In spite of the tremendous expansion in education facilities in recent years the general quality of Homoeopathy medical education remains unsatisfactory. It was recognised that Homoeopathy education is just producing practitioners who are barely able to practice in the best traditions of the system. More importantly, this lack of quality in the Homoeopathy practitioners is responsible for the decline in the quality of Homoeopathic health care delivery and is preventing Homoeopathy system from playing an active role in the national health programmes. Over a period of time the Homoeopathic education has become directionless and so become cult based, rather than scientific.

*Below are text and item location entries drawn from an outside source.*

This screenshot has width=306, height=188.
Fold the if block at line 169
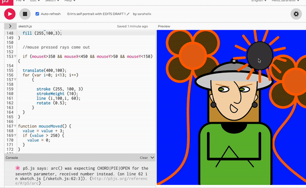point(15,135)
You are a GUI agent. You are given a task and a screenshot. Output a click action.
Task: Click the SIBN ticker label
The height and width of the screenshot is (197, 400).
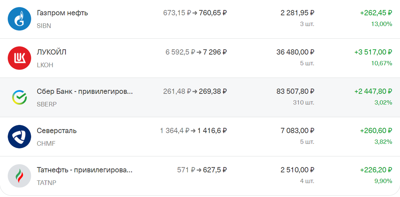[x=44, y=26]
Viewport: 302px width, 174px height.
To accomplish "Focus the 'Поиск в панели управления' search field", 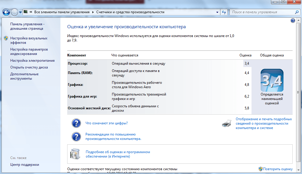I will click(261, 12).
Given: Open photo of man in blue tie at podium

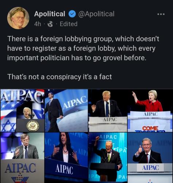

As I look in to the present state on a panoramic view, the findings in 1982, when I started my notions in As our people are so are our Institutions, still continue to be the same. The only difference is that the actors different, but the script and audience same. During this long journey from 1982 to 2014, I also enjoyed all the better fruits out of this sludge along with all its mentors. Preaching was found to be easy. I also enjoyed to be the teacher, Gust faculty, examiner, visitor/ Inspector of the colleges. How long we remain contented by our self proclamation that we are the world leaders in Homoeopathy without looking onto our own shoulders. Can we continue to close our eyes to the calamity happed in USA and Canada through the famous Alexander Flexner Report, in UK through the Report of the Science and Technology Commission, in many countries of Europe, Australia, Russia etc, where Homoeopathy enjoyed a dignity and status at one point of time and now written it obituary or kept in ventilator due to sentimental compulsion.
Now, we have a Govt. demanding action and results. Can we come out of our nascent slumber and ask for a Homoeopathic Education Commission that can go into the need based assessment of the no of institutions, their geographical distribution, the course, curriculum, the regulations, the key players etc. Another action required may be that the Department of AYUSH may undertake an evaluation through an external agency and grade the colleges based on their strengths in to ABCD. The A category colleges should be assisted to become centers of Excellence, the B category colleges to be developed as model colleges and the C to further develop its objectives. The D colleges should be allowed to close down.
There is adage: One can befool somebody for some time, but not everybody all the time. We have a responsibility to our posterity. Before they through us out, let us make amendments ourselves or give the way to those who can show the direction.